На вершинах гор окружных
снег лежит. Но он растает.
Лишь с шестым по счету снегом
настает зима в Алмати
теплая для нас – пришельцев
из страны шестого снега.
«Не видны – слышны скорее…»
Не видны – слышны скорее
гор аккорды – на октаву
или выше или ниже
горизонт неугомонный.
Этой музыкой от зренья
скрыта сини монотонность —
беспросветная пустыня
неприкаянного неба.
«Высоко на горных кручах…»
Высоко на горных кручах,
как шаман, кричит и скачет
о, почти отвесных речек
полудикая вода,
что влачится по долине
нищенкой в отребьях пены
с известью кавказской в сгибах
утомленного хребта.
«Но и здесь печальна осень…»
Но и здесь печальна осень.
В огородах чахнет чала[16].
Ночь приходит в гости рано
и гостит подолгу, но
еще с яблони могучей
не стряхнул мальчишка яблок,
и, как клад, уже зарыто
в землю новое вино.
«Почвы серой и зернистой…»
Почвы серой и зернистой
россыпи и впрямь златые.
Но дороже злата летом
серебристая вода:
меруэ[17] ее мгновенно
превратит в вино, как в Кане
Галилейской иль в сациви
превращает без труда.
Утро.

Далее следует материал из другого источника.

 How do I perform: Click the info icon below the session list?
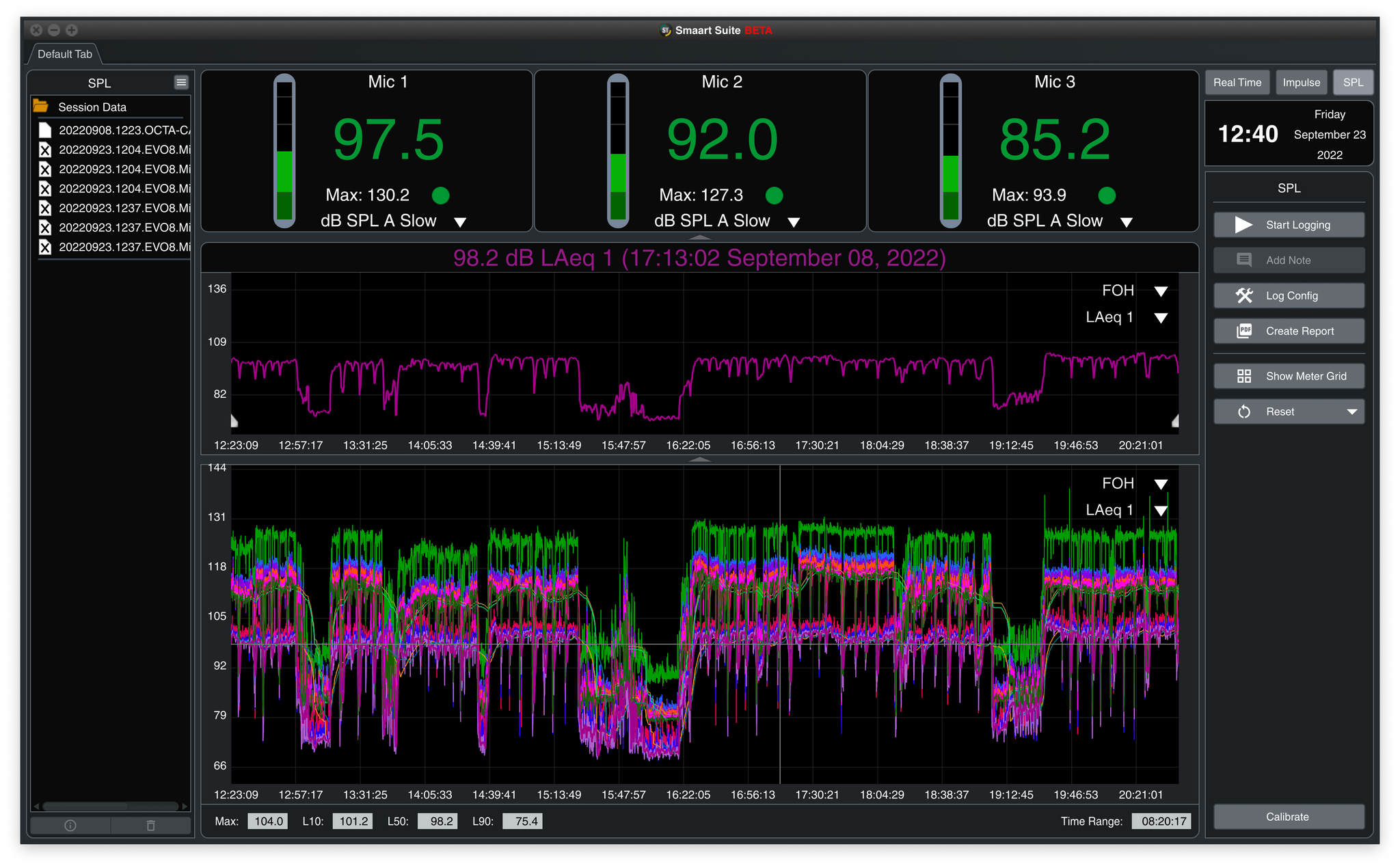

Горы неподвижны.
Нежен свет. Какой-то малый
на околице деревни
зло швыряется камнями
в некую собаку – каждый
раз собака отбегает
от камней, но неизбежно
возвращается… В чем дело?
«Как в любой другой деревне…»
Как в любой другой деревне
укреплен среди Алмати
на столбах, для пытки годных,
лик великого тирана,
и глядит аляповато
на крестьян земляк великий,
что за общий счет написан
неким местным богомазом.
«Взобрался соседский мальчик…»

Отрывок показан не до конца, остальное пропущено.